In these lines, the author uses sensory details (appealing to the sense of sound), onomatopoeia and imagery. Poetic devices (also called literary devices) provide poems with a musical sound when read aloud (as they are meant to be). They are all forms of figurative language (using figures of speech)—language that is used to create imagery: mental pictures. These pictures become more effective with the use of imagery.
The sounds of the horses galloping closer first tap. This is onomatopoeia: a word that mimics the sound it represents. "Drumming" is another example. "Hollow thunder" is an example of imagery, describing the echoing sound of thunder.
In "Hunting Snake," Wright also uses figurative language, including imagery and personification.

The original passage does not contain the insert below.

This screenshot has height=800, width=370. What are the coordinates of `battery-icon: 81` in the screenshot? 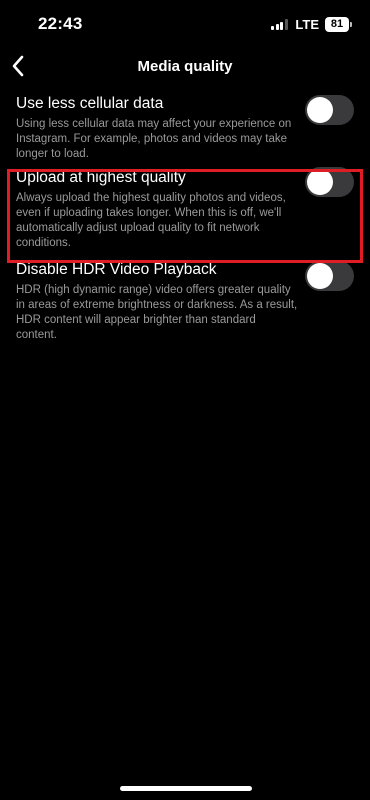 It's located at (337, 24).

The great black snake went reeling by.
Head-down, tongue-flickering on the trail
he quested through the parting grass...
The author uses imagery to describe the "great black snake" that reels by. Its head is down as if it is in a race. "Tongue flickering" also relays a vivid mental image. A "quest" is...
...a search or pursuit made in order to find or obtain something.
Animals are not conscious beings—they are non-sentient creatures. They respond to instinct, but are not emotional; they do not try to "obtain" or "own" things, which the word "quest" infers. However, the intent of the snake is conveyed more precisely in giving it human characteristics of focused pursuit.